• _Task details_: Scan the data, and whenever a line contains "will", copy it.

Data for review section start

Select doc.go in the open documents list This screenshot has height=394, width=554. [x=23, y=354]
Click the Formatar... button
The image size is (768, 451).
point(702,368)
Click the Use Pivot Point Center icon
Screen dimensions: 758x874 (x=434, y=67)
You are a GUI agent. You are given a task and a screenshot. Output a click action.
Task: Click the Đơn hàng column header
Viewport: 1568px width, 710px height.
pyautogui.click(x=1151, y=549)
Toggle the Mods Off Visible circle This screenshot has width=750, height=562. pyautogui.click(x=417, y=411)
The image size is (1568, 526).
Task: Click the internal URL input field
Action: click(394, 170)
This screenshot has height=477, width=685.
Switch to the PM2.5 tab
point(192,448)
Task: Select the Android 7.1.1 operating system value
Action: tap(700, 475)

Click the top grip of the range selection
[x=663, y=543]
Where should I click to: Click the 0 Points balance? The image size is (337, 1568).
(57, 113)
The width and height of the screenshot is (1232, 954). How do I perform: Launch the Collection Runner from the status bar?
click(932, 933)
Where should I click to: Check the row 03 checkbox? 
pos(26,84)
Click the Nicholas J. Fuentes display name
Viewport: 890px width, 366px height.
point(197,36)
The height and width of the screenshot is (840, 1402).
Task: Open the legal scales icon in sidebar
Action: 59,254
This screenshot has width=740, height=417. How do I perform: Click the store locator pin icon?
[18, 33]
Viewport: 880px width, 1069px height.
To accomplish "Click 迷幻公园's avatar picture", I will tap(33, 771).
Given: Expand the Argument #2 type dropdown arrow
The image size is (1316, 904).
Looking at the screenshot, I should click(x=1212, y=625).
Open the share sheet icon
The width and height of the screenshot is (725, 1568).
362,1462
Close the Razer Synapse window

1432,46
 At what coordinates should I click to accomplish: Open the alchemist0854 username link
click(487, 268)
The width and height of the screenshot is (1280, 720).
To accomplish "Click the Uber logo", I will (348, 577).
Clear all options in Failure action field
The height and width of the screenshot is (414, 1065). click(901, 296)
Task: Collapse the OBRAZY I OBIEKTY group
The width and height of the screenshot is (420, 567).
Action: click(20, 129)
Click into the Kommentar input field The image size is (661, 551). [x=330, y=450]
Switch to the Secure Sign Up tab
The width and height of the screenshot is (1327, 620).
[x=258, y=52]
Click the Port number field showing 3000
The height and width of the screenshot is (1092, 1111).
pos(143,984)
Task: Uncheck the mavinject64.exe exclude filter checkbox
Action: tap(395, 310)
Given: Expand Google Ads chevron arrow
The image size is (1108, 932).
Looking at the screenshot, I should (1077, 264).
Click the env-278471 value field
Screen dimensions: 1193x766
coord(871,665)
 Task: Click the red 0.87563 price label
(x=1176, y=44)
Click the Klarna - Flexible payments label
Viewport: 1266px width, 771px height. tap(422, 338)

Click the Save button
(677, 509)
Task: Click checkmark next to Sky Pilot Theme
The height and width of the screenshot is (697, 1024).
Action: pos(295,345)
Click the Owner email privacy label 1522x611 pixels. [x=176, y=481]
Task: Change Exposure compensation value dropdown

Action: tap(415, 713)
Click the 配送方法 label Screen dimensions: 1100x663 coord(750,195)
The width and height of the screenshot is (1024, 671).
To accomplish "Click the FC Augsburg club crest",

Data for review section end

• _Written response_:
To accomplish "Click 迷幻公园's avatar picture", I will tap(33, 771).
To accomplish "Click the Uber logo", I will (348, 577).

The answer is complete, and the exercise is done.